Prompt: What is the number of lines in this data that contain the word "computer"? Give the number alone.

Saved data entries:
-- Opening Marker --

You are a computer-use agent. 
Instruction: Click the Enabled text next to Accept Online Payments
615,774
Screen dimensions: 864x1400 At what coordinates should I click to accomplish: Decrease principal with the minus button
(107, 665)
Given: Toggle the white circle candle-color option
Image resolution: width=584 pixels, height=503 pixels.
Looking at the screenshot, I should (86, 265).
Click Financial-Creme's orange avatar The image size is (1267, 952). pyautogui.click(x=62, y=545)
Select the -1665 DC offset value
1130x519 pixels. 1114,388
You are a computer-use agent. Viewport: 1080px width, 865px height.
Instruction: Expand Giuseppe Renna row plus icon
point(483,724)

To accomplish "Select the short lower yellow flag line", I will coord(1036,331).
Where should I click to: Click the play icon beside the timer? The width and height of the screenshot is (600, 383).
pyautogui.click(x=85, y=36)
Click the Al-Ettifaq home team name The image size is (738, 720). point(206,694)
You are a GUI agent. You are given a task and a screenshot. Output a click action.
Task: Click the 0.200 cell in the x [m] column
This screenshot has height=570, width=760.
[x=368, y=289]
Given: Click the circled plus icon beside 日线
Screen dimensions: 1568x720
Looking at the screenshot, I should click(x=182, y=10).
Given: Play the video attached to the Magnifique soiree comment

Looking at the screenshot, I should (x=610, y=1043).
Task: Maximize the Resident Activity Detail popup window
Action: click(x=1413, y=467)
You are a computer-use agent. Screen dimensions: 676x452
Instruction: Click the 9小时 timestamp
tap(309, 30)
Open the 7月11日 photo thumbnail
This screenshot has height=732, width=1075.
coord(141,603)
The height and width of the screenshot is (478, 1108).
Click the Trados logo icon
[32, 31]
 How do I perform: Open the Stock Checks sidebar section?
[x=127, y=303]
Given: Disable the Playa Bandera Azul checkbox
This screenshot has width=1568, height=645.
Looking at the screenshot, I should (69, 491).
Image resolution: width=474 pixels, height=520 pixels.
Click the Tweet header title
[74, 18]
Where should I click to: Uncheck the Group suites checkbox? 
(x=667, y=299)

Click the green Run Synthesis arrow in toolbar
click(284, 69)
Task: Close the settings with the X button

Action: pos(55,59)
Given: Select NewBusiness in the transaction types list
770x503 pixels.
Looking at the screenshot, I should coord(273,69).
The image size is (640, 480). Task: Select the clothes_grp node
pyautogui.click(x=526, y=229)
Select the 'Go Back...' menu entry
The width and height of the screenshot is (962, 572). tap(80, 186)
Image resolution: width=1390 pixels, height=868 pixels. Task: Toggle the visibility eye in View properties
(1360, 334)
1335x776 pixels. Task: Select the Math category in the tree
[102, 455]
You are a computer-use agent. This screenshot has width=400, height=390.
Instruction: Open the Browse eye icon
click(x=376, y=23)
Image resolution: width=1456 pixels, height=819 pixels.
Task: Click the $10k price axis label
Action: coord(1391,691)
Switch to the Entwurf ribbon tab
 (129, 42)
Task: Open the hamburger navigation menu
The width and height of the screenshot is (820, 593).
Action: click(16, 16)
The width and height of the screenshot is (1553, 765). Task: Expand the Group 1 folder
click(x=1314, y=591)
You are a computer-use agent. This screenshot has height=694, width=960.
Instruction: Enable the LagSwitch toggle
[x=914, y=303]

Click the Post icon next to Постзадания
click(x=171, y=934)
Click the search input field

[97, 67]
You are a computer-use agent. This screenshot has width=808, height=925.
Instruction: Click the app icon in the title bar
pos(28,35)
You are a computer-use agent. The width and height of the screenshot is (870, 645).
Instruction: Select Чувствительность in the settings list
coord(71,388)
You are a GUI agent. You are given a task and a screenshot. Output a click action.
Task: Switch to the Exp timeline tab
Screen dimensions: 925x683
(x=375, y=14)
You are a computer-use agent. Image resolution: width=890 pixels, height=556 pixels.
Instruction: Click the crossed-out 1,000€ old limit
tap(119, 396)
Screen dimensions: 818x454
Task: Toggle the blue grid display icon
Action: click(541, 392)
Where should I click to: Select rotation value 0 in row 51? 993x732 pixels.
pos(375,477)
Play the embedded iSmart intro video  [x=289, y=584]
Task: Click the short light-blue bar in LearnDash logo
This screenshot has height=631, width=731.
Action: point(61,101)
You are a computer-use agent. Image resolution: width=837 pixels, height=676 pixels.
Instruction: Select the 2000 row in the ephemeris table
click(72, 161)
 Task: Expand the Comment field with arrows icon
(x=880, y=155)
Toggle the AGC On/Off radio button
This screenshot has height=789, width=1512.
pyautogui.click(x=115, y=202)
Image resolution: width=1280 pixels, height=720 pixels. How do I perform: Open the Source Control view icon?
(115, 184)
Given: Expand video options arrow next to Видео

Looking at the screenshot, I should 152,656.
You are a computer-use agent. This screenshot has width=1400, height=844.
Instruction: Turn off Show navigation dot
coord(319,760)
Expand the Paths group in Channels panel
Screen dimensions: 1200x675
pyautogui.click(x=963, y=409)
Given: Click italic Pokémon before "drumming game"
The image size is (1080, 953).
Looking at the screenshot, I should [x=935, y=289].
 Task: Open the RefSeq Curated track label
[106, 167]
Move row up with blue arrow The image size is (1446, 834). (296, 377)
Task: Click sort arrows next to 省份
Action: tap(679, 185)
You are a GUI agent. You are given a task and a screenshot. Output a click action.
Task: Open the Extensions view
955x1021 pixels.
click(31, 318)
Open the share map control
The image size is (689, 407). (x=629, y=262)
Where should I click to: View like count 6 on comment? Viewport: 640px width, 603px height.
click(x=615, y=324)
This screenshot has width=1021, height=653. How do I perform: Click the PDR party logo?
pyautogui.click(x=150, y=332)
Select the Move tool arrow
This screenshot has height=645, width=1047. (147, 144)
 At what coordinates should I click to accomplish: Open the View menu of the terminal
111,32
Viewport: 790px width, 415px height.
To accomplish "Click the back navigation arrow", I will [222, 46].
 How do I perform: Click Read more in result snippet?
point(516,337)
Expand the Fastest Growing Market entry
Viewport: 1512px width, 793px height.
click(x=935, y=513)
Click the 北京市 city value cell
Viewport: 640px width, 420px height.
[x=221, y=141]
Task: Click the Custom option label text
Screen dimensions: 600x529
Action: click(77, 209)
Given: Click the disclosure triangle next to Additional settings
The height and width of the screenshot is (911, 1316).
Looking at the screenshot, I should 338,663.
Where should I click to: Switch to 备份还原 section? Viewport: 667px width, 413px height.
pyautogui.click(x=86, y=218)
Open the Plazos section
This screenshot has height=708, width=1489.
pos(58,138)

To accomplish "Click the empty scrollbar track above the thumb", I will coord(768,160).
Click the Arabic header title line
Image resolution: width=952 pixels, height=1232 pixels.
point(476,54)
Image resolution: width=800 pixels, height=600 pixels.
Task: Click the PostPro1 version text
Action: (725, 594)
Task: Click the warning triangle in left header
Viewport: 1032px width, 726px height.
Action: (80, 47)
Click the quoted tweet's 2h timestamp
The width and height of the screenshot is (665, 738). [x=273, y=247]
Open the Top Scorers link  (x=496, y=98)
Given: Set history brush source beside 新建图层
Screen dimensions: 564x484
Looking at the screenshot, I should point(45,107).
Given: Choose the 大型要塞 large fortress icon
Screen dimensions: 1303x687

-- Closing Marker --

Task output: 10